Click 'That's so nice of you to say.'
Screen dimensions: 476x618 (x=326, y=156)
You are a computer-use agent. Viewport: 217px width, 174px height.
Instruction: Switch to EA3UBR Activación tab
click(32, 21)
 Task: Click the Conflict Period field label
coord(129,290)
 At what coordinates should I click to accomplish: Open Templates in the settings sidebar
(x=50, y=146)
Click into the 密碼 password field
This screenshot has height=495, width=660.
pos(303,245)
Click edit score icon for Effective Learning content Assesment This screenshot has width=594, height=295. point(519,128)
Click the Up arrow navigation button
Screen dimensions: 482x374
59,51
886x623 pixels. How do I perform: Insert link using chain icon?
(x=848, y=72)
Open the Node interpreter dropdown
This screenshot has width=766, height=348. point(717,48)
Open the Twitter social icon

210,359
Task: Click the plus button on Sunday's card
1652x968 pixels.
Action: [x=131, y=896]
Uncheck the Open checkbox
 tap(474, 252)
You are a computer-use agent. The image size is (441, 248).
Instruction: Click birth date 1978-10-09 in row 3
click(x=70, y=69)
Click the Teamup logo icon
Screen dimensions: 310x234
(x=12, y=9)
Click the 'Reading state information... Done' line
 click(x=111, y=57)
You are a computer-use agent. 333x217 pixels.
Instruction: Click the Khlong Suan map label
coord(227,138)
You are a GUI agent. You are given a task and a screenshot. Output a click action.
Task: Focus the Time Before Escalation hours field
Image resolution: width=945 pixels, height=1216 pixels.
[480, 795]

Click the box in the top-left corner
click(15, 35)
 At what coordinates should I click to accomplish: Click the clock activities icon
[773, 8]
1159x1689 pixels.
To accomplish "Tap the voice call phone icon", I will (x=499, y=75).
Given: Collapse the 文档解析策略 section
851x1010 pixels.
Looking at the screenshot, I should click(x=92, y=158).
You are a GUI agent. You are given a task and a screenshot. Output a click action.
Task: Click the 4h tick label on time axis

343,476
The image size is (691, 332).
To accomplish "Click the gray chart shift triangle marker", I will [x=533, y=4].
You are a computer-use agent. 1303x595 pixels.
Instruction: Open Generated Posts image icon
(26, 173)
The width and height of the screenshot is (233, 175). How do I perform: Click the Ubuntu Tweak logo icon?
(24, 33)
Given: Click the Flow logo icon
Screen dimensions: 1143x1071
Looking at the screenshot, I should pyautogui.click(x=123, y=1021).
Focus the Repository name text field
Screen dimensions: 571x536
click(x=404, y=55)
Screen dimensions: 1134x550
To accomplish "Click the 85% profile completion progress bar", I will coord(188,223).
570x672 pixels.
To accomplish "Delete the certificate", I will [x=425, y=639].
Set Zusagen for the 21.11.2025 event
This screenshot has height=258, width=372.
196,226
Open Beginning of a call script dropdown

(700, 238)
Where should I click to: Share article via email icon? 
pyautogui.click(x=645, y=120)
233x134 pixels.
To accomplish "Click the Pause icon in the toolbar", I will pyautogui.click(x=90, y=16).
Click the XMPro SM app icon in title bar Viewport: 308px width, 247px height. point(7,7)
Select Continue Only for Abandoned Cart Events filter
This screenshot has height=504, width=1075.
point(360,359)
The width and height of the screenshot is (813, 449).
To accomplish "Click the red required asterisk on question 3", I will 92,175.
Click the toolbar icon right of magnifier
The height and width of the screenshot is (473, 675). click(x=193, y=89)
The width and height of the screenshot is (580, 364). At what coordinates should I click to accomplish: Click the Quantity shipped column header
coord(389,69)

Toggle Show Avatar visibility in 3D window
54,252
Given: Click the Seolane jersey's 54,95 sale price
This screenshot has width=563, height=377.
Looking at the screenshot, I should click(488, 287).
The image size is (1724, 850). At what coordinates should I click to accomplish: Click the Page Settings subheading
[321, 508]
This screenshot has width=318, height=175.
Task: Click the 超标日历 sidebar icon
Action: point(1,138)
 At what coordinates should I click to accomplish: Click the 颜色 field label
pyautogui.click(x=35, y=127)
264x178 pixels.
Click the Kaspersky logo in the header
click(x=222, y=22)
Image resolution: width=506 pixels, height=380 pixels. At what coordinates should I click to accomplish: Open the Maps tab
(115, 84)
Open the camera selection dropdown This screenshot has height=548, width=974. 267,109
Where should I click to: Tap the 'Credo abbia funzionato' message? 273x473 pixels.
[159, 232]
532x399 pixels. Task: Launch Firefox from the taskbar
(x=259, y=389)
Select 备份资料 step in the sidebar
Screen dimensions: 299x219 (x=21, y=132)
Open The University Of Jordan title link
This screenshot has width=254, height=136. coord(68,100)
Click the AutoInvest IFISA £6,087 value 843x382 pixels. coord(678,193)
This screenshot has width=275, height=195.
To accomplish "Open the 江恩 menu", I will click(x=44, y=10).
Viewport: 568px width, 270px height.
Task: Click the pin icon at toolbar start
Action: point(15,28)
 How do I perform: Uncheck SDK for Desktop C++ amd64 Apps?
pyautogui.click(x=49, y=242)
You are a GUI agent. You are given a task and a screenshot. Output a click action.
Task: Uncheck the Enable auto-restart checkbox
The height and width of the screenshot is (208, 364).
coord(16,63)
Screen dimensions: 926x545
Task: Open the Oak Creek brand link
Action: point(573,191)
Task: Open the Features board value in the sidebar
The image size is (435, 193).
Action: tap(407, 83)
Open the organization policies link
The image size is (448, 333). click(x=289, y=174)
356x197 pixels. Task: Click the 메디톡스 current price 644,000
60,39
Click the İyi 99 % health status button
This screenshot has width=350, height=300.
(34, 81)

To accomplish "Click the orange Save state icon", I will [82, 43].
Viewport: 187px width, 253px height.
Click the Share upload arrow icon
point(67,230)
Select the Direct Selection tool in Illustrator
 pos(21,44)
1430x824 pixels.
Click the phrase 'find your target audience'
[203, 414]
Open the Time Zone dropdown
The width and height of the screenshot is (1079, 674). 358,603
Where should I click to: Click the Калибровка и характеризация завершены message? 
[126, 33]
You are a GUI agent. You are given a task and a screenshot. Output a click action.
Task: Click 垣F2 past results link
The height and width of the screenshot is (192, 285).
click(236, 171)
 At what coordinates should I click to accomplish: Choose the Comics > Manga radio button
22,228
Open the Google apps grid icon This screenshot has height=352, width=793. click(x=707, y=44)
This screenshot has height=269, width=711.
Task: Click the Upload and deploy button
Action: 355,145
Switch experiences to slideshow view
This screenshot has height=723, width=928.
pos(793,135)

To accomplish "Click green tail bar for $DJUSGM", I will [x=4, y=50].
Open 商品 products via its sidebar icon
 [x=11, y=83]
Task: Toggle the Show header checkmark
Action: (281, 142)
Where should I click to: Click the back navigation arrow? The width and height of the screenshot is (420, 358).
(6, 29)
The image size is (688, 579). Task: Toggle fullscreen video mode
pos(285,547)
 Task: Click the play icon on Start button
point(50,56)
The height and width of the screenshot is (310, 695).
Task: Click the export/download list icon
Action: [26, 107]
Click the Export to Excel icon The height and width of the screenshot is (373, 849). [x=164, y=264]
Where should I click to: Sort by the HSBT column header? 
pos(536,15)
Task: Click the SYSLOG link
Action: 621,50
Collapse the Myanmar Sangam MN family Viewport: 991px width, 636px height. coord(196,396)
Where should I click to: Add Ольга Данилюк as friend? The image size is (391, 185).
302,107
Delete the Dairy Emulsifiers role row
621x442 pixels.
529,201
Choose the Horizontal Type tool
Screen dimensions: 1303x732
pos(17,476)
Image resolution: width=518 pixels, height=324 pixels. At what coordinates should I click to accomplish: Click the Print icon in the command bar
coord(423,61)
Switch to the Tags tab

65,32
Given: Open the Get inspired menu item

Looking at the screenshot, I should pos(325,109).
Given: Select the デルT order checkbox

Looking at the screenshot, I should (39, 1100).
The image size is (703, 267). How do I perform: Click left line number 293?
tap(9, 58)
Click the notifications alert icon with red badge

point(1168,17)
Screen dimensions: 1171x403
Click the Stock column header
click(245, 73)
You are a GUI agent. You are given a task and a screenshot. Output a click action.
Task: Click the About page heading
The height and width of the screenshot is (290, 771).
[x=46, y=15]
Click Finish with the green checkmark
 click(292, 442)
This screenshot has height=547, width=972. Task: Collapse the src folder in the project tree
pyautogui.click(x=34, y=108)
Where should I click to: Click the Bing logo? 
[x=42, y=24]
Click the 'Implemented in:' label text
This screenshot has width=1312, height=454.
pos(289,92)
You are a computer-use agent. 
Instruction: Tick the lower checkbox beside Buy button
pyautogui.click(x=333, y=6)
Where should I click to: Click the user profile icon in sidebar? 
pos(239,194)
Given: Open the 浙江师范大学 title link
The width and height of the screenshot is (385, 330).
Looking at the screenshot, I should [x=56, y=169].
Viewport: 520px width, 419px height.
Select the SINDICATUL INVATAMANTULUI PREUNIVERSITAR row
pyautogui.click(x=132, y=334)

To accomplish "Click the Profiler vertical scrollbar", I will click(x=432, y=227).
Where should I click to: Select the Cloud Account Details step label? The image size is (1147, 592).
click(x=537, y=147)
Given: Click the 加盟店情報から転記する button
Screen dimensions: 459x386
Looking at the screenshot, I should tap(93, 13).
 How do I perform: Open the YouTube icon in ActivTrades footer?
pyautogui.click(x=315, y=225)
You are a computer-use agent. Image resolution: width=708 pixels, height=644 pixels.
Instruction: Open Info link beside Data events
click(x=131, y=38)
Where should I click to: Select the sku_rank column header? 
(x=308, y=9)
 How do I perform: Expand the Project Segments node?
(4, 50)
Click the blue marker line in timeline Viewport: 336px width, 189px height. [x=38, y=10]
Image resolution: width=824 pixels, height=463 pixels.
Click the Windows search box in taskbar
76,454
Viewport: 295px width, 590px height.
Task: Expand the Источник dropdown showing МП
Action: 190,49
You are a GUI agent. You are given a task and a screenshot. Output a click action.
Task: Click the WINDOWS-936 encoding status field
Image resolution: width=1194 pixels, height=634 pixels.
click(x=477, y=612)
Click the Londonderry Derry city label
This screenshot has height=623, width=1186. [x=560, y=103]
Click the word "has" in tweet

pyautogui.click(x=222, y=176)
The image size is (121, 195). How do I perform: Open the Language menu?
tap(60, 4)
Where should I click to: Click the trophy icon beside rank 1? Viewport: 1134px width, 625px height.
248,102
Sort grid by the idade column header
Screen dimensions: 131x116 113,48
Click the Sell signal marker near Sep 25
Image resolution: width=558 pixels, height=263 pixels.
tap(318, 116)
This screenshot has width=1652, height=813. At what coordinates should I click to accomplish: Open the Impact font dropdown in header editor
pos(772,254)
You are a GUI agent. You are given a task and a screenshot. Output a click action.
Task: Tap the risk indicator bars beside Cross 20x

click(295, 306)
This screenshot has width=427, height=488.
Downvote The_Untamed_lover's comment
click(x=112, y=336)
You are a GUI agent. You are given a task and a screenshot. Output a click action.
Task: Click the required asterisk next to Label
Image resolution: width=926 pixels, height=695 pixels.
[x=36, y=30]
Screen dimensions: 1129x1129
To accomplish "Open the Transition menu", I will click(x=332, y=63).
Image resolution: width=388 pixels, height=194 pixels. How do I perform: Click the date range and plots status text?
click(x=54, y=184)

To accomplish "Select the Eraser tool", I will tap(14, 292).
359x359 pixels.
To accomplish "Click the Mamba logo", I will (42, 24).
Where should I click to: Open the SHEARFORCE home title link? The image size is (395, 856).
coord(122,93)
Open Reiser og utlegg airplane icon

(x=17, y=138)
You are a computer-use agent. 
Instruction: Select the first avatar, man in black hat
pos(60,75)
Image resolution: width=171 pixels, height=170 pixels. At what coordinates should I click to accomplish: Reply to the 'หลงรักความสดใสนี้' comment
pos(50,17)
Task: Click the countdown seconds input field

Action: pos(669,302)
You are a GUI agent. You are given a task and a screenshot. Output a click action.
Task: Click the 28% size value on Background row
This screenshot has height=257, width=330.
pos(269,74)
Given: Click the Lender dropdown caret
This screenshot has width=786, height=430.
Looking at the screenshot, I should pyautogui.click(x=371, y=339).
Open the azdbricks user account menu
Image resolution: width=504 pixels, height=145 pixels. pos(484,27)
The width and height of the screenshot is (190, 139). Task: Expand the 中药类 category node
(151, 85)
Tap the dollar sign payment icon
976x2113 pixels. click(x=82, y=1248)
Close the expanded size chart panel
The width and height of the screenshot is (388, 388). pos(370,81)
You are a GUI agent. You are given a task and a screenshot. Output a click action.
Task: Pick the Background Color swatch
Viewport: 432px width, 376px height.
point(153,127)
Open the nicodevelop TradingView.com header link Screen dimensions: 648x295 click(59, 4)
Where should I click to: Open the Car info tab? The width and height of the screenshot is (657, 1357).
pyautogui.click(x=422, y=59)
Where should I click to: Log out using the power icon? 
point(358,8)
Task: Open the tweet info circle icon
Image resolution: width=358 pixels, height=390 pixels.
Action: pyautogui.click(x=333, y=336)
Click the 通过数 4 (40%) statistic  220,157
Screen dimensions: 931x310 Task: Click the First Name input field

------------------------------------------------------------

Task to carry out: Would you copy out exactly the lines above that start at the one containing "You are a computer-use agent. 1303x595" and end at the one containing "570x672 pixels.", inclusive?

Finished exercise:
You are a computer-use agent. 1303x595 pixels.
Instruction: Open Generated Posts image icon
(26, 173)
The width and height of the screenshot is (233, 175). How do I perform: Click the Ubuntu Tweak logo icon?
(24, 33)
Given: Click the Flow logo icon
Screen dimensions: 1143x1071
Looking at the screenshot, I should pyautogui.click(x=123, y=1021).
Focus the Repository name text field
Screen dimensions: 571x536
click(x=404, y=55)
Screen dimensions: 1134x550
To accomplish "Click the 85% profile completion progress bar", I will coord(188,223).
570x672 pixels.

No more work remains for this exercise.